Mentre mancano dieci giorni alla scadenza del periodo di transizione per la Brexit fissato per il 31 dicembre, quando il Regno di Elisabetta II abbandonerà definitivamente il mercato unico europeo e l’unione doganale, il negoziato tecnico tra Regno Unito resta incagliato sulla pesca.
Colloqui a livello tecnico si sono sono tenuti anche durante il fine settimana tra i negoziatori, secondo quanto si è appreso a Bruxelles. Ma un’uscita dall’impasse nelle prossime ore sembrerebbe al momento esclusa.
Nel frattempo è anche scaduto l’ultimatum del Parlamento europeo che voleva un accordo entro la mezzanotte di ieri per poterlo studiare e approvare in modo che entri in vigore il primo gennaio 2021.

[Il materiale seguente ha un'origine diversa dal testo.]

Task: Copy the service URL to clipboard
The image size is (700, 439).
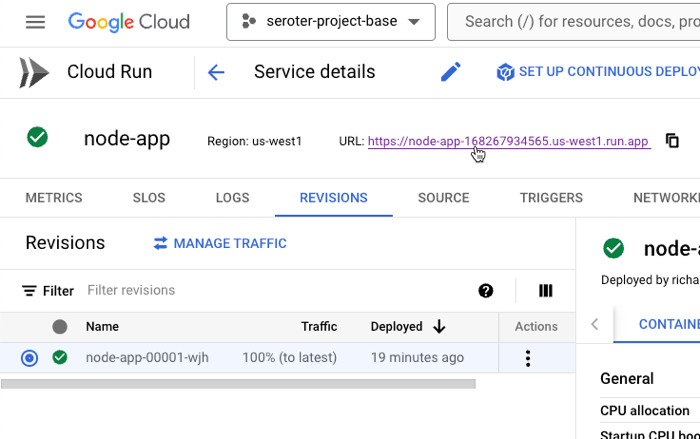Action: (672, 141)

Brexit, il nodo della pesca
Come dicevamo, il principale ostacolo la buon esito delle trattative resta la pesca. Le acque della Manica e del Mare del nord, ricche di pesce, fanno gola ai Paesi costieri europei mentre Londra punta a ristabilire la sua sovranità anche lì.

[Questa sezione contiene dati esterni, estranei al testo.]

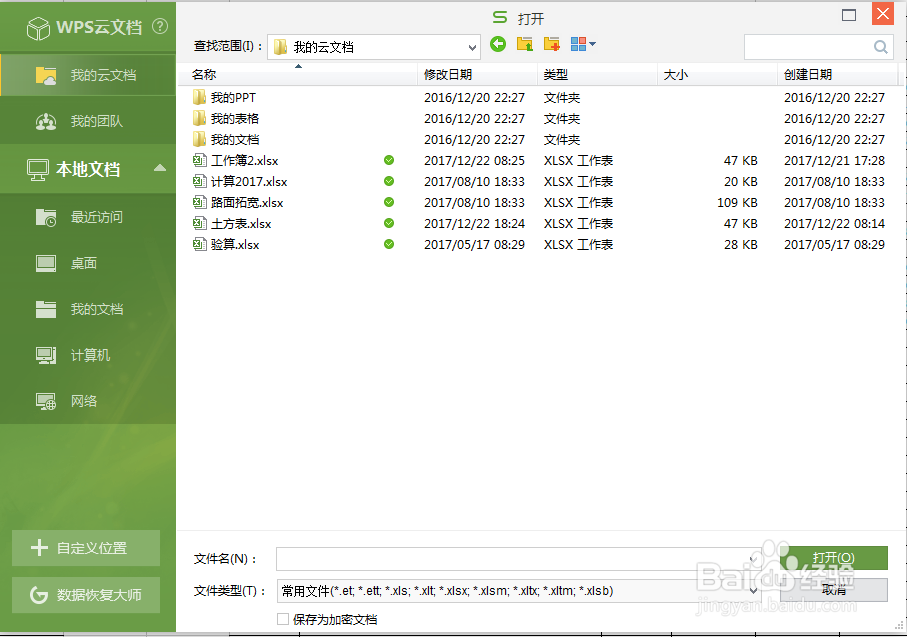Click sync badge next to 土方表.xlsx

tap(389, 223)
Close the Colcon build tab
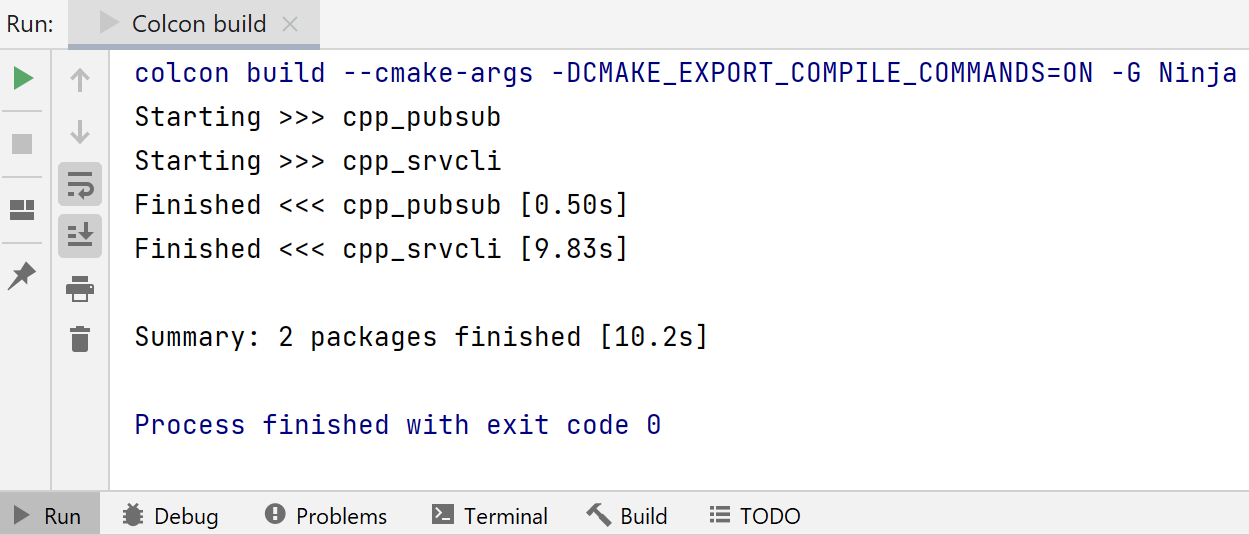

In questo braccio di ferro il Regno Unito punta a far rispettare i suoi diritti sovrani sulle sue acque sin dal primo giorno, garantendo alle sue flotte una quota molto maggiore del pescato. Anche con il ricorso alle navi militari per garantire il rispetto delle acque territoriali.

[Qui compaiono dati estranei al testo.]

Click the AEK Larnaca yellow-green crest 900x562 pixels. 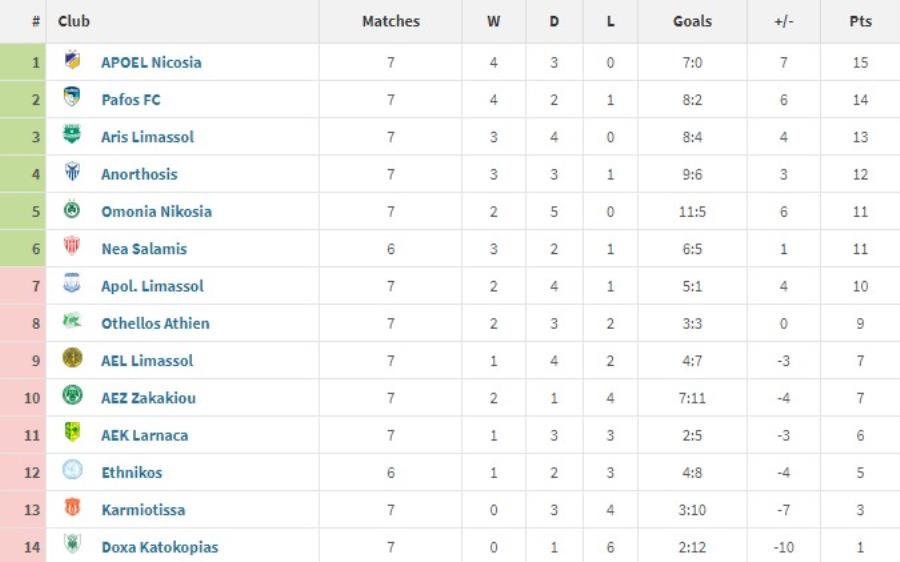tap(72, 432)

Ma questo non è l’unico nodo da sciogliere. Il capitolo del cosiddetto Level playing field – regole comuni a garanzia d’una concorrenza leale – non è ancora stato chiuso completamente, mentre sulla governance sembra che i negoziatori abbiamo trovato una quadra.
File chilometriche di tir
Nel frattempo, iniziano ad intravedersi le conseguenze del clima di incertezza causato dal mancato accordo. Molte aziende del regno Unito, in particolare quelle coinvolte nella produzione industriale e alimentare, stanno infatti accumulando merci nel tentativo di evitare interruzioni delle consegne attraverso la Manica, che potrebbero verificarsi al termine del periodo di transizione in caso di no deal.